It’s been 80 years since Amelia Earhart made her attempt to fly around the globe. The unsolved mystery of her disappearance has recently taken a surprising twist as potential new evidence hit the news. An intriguing photo had surfaced, leading a handful of experts to proclaim that the legendary aviator may have survived the 1937 crash landing only to be captured by the Japanese. The recently discovered photograph, supposedly taken after she crashed-landed on a remote South Pacific island, was the main topic of a History Channel special.

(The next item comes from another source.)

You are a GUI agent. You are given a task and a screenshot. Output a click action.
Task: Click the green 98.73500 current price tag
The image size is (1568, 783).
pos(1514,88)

A former U.S. Treasury agent and expert named Les Kinney reportedly discovered the photo while combing through government records from the Office of Naval Intelligence while investigating Earhart’s disappearance. He discovered the photo in a “formerly top secret” file in the National Archives. The photo was marked as “declassified,” with the following caption: PL-Marshall Islands, Jaluit Atoll, Jaluit Island. Jaluit Harbor. ONI #14381. With the photo undated, some analysts assumed that it depicted Amelia Earhart and her navigator, Fred Noonan. The photo depicts two blurry images on a dock, believed to be Noonan and Earhart who is staring at a nearby ship with her back turned to the camera.
It was analyzed by experts and analysts who argued whether it showed Earhart and Noonan. In the background, they identified the ship Koshu Maru and thus argued that possibly the Koshu Maru rescued Earhart and Noonan in 1937.
When Earhart embarked on her flight, many of the islands in the South Pacific were controlled by the Japanese. War would not break out between the U.S. and Japanese for another four years, immediately following the bombing of Pearl Harbor.
According to Kinney, the only reason why he was able to find the photo was that it had been misfiled. He further insists that any document that referred to Earhart as a Japanese prisoner would have been deleted from an official file long ago to hide the fact that the government had been familiar with Earhart’s captivity but didn’t do anything about it.
The undated photograph was examined and evaluated by two top forensic photo analysts. One of them, the digital forensic analyst Doug Carner, claimed: “I can say with more than 99.7 percent confidence that the photo is authentic and untouched.”
The startling theory suggesting a government cover-up is in contrast to the commonly accepted belief that Amelia’s life ended when her plane crashed into the ocean. The leader of the team of investigators, Shawn Henry, stated: “This absolutely changes history. I think we proved beyond a reasonable doubt that she survived her flight and was held prisoner by the Japanese on the island of Saipan, where she eventually died.”
In response to this provocative version of Earhart’s fate, a Japanese military history blogger has cast significant doubt on the photo. He claims that the found records of the photo that supposedly depicted Amelia Earhart surviving the crash landing in 1937 were published two years prior the vanishing of the famous aviator.
Known as @baron_yamaneko on Twitter, the blogger claims to have found evidence that the photo now being publicized predated Earhart’s disappearance. According to the blogger’s explanation, “the photograph was first published in Palau under Japanese rule in 1935, in a photo book … So the photograph was taken at least two years before Amelia Earhart had disappeared in 1937 and a person on the photo was not her.” The blogger says the photograph, taken by Jaluit Atoll, was published in the photo book Umi no seimeisen: Waga nannyou no sugata, in the National Library of Japan. Its publication date is listed as 1935. The photo book was digitized and published online by Japan’s National Diet Library. Its publication date, 1935, is listed in traditional Japanese style as “Showa 10.”
The blogger added that the ship identified in the photo is actually the Koshu, a ship seized by the Japanese in WW1. According to him, the Koshu Maru was launched in 1937.
The History Channel is considering this evidence as their team of investigators explores the latest developments. Their spokeswoman, Kirby Dixon, stated that historical accuracy is most important to them as well as to their viewers.